**OBJECTIVE**
Please continue the forum thread about the cherry Mission TV cabinet, picking up right after its last post.

**TEXT BLOCK**
/---

# Cherry Mission TV cabinet



## Mike1950 (Nov 26, 2013)

Kathie is redecorating our guestroom. Cherry will be the wood -mission is the style to maych an old rocker. This piece is the test piece- she likes it so I have more work ahead of me. Pretty simple. Mortise and tenon frame- all solid wood except the partial back. Did not have 6 or 8/4 so I laminated and used a 1/4 bit to make a groove and fill in front only with walnut. Turned into a nice fix!!!

Reactions: Like 10


----------



## Tclem (Nov 26, 2013)

Beautiful work
Tony

Reactions: Like 1


----------



## Sprung (Nov 26, 2013)

Very nice, Mike!

Reactions: Like 1


----------



## myingling (Nov 26, 2013)

Lookin good

Reactions: Like 1


----------



## DKMD (Nov 26, 2013)

I like it, Mike... The beautiful simplicity of craftsman/mission/shaker designs lets the wood do the talking.

Reactions: Like 1


----------



## BarbS (Nov 26, 2013)

I love the warmth of cherry. Very nice, Mike!

Reactions: Like 1


----------



## barry richardson (Nov 27, 2013)

Looks great Mike, Cherry is about my all time favorite, a pleasure to work with, smells great, and the older it gets, the better it looks...

\---

**GIVEN MATERIAL**
/---

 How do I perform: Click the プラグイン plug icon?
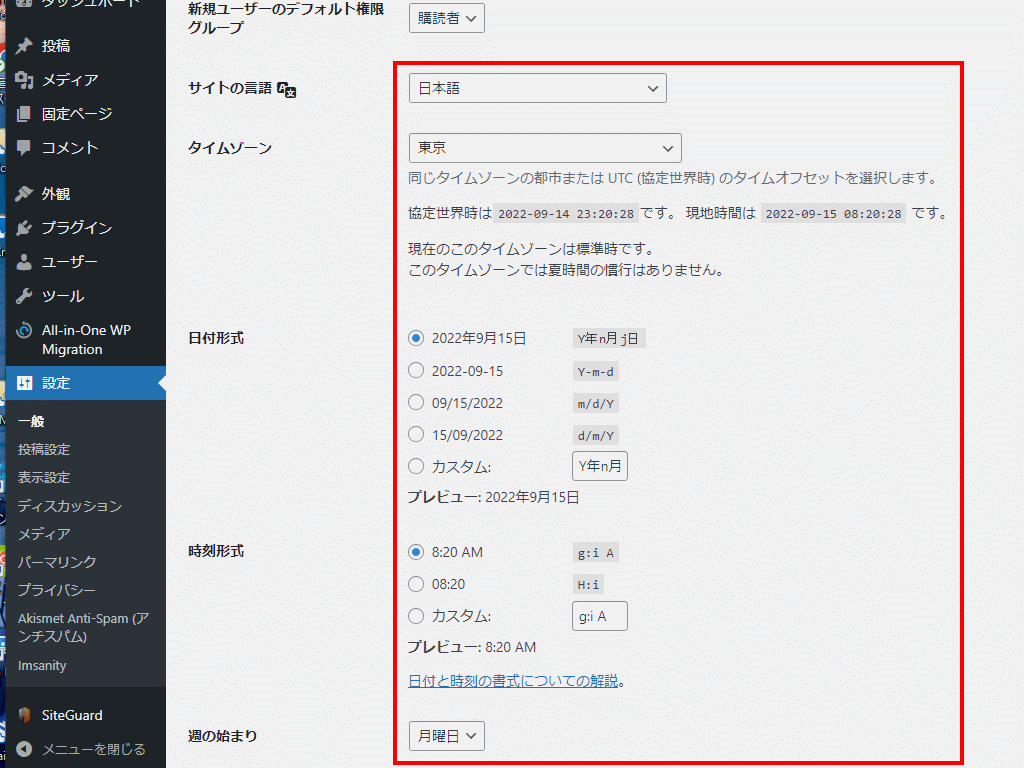pyautogui.click(x=24, y=228)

\---

**WRITTEN RESPONSE**
Reactions: Like 1


----------



## rdnkmedic (Nov 27, 2013)

Beautiful work, Mike. Simple and functional. Outstanding.

Reactions: Like 1


----------



## Mike1950 (Nov 27, 2013)

Thanks all- I have to agree with Barry- cherry is nice to work with and it had been a while- the sweet smell is nice.


----------



## Phaedrus (Nov 29, 2013)

Mike, 
That little cabinet turned out great! I look forward to seeing what else you come up with for the room!

Reactions: Like 1


----------



## NYWoodturner (Dec 3, 2013)

Very nice work Mike. Good job on the finish too. I love working with cherry but find finishing flatwork very difficult to finish without that blotchy effect.
What did you use?


----------



## Mike1950 (Dec 4, 2013)

NYWoodturner said:


> Very nice work Mike. Good job on the finish too. I love working with cherry but find finishing flatwork very difficult to finish without that blotchy effect.
> What did you use?



My same old dependable wipe-on oil/poly from general. 3 coats-an extra on top, steel wool 000 and then wipe on gel satin-general. They work good for me- kinda no brainer finish. I agree though- the machine work is easy- if you have done one mortise they are all the same. Finish is the key.
Cherry is deceiving- I am pretty good a seeing the figure and I did not see the figure in this wood- sure made it hard to plane!!!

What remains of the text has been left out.